The watchdog, Autorité de la Concurrence, said that Google had trained its artificial intelligence chatbot Gemini, previously known as Bard, on content from news publishers and agencies in violation of commitments the company had made previously.

This is all part of a longer saga the company has been involved in that began in 2020 after a French court ruled that payments were required when the intellectual property of media producers was used by corporations according to 2019 EU copyright regulations. That meant Google had to pay publishers whose content it displayed on its search engines and other products.

In its French blog, Google said that it agreed to settle the fine because it was “time to move on,” and that the company wanted to focus on “working constructively with French publishers.” However, the tech company added that it believed the fine was “not proportionate to the issues,” the company said.

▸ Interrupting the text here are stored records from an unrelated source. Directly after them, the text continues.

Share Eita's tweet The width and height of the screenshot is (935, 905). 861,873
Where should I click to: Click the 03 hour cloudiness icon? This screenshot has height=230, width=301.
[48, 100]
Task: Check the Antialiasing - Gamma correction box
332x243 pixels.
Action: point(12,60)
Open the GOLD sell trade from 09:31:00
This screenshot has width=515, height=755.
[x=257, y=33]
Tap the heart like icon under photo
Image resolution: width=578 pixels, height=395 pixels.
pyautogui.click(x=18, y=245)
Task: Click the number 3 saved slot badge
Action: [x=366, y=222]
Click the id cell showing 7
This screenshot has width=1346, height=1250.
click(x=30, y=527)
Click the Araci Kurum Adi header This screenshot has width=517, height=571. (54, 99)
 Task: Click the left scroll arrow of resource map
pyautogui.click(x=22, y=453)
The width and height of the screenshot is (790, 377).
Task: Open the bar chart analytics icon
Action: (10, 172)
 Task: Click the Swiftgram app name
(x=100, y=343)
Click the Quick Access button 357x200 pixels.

“It also doesn’t sufficiently take into account the efforts we have made to answer and resolve the concerns raised — in an environment where it’s very hard to set a course because we can’t predict which way the wind will blow next,” Google wrote. The company added that since the regulations came into effect, it has lacked clear guidance and that has made it hard to negotiate with publishers – especially as the number and scope of publishers continues to change.

Google said it’s the first and only platform to have signed licensing agreements with 280 French press publishers, which costs the company “several tens of millions of euros per year.”

The fine comes at a time when publishers, writers and newsrooms are raising an alarm that AI services are scraping the internet for content to train their services, including copyrighted content. That’s because AI systems require vast amounts of human-generated data to produce their human-like conversational capabilities and stay up to date. Content producers have claimed that some of these services have taken their content without permission and provided no compensation.

As a result, multiple news organizations have moved to block OpenAI from scanning their websites for content using its web crawler GPTBot by filtering its requests.

In December, the New York Times sued Google’s rivals Microsoft Corp. and ChatGPT developer OpenAI alleging that the two companies committed wide-scale copyright infringement by copying “millions” of its articles to train their AI models without permission. Similarly, book authors, such as Sarah Silverman, have levied lawsuits against OpenAI and Meta Platforms Inc. continuing the ongoing struggle over copyrighted content.